The threat of danger from the IoT is real, so is the potential for easier lives. Many pictures and scenarios have been painted of beautiful syncronisation at home, at work and at play; automatic milk orders by our refrigerators, automated factory floors and auto-drive cars, what simplified existence! These are matter-of-factly the logical way for society to advance.
Solutions:
Security is now big business. In “Netocracy” a book that predicts IoT from as far back as 2002, Alexander Bard speaks of security clusters being the most important factor for the “Netocrats”[4]. Today, $60 billion is spent annually to make sure sensitive technology does not fall into wrong hands.
Humanity never allows the fears of derailed trains prevent it from boarding other trains, or the fear of fires to dissuade it from connecting gas pipes into homes. People do not permit the phobia for airline crashes inhibit them from taking to the skies the next day. Neither should we allow the negatives dissuade humanity from pressing on to its next frontier of an AI world, through the IoT. Cisco puts it this way:
“The opportunities presented by the IoT far outweigh the challenges if managed ... The connection of devices, machines, and things allows you to dynamically generate, analyze, and communicate intelligence data, increase operational efficiencies, and power new and greatly improved business models.”[5]
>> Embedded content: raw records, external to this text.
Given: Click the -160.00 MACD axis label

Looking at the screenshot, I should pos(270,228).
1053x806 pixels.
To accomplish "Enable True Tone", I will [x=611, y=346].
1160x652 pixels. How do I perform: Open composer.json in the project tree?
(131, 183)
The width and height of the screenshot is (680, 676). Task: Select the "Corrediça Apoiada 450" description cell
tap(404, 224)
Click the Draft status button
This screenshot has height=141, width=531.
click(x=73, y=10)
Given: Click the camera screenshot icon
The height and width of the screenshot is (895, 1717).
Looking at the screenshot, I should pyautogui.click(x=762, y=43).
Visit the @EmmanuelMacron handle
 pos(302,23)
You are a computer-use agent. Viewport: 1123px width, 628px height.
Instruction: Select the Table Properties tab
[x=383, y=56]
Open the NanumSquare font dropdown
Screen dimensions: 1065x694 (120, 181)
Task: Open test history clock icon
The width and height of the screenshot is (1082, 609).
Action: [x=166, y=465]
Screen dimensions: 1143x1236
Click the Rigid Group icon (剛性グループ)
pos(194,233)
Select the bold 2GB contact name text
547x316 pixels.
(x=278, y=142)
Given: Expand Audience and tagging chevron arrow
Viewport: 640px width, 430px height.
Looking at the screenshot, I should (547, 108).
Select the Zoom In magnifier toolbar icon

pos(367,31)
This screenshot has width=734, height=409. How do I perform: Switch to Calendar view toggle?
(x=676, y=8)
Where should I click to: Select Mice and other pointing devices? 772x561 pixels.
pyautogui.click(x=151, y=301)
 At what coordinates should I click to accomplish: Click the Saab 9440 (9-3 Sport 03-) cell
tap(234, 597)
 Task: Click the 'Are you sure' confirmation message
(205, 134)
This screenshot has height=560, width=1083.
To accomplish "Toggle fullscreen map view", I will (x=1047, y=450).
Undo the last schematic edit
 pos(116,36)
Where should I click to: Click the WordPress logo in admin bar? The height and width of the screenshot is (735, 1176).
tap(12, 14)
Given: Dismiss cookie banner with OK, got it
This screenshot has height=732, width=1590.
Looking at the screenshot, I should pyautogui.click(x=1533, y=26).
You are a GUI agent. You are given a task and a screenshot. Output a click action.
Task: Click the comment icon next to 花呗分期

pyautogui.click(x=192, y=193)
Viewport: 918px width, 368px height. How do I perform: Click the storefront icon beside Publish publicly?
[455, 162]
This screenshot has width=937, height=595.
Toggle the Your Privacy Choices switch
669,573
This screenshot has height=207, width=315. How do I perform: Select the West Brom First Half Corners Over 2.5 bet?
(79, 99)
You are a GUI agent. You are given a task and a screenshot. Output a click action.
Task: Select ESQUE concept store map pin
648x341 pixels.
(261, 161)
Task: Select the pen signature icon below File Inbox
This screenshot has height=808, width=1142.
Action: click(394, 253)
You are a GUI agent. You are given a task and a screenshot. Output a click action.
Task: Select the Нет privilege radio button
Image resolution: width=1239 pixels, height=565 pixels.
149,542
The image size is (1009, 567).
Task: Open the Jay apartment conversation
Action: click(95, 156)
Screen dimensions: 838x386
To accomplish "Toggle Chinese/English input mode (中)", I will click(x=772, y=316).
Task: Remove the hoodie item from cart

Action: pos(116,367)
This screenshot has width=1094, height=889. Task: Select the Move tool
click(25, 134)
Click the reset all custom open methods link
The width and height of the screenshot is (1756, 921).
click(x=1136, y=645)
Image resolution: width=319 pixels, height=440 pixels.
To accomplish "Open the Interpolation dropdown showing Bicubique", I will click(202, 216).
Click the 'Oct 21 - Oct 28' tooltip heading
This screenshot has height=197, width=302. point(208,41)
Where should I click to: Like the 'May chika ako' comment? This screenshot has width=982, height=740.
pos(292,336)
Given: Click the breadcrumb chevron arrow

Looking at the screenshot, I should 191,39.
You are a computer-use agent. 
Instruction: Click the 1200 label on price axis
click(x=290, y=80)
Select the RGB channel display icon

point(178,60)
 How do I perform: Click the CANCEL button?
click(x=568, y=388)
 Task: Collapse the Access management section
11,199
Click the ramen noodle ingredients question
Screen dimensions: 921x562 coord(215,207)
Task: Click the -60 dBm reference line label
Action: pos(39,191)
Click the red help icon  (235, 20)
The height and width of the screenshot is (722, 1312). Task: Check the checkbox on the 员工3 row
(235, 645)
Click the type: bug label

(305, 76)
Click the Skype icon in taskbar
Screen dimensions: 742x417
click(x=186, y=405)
It should be understood that the stakes for this generation are higher. Connected devices need to meet a far more rigourous standard of testing before they can go live, legislation and insurance must enlarge its view of risk, but there should be no going back. This is a challenge for humanity, we can rally the “Copernicus’” among us, the leading lights of technology research and inventions to advance in good speed, so tomorrow will be far better than today.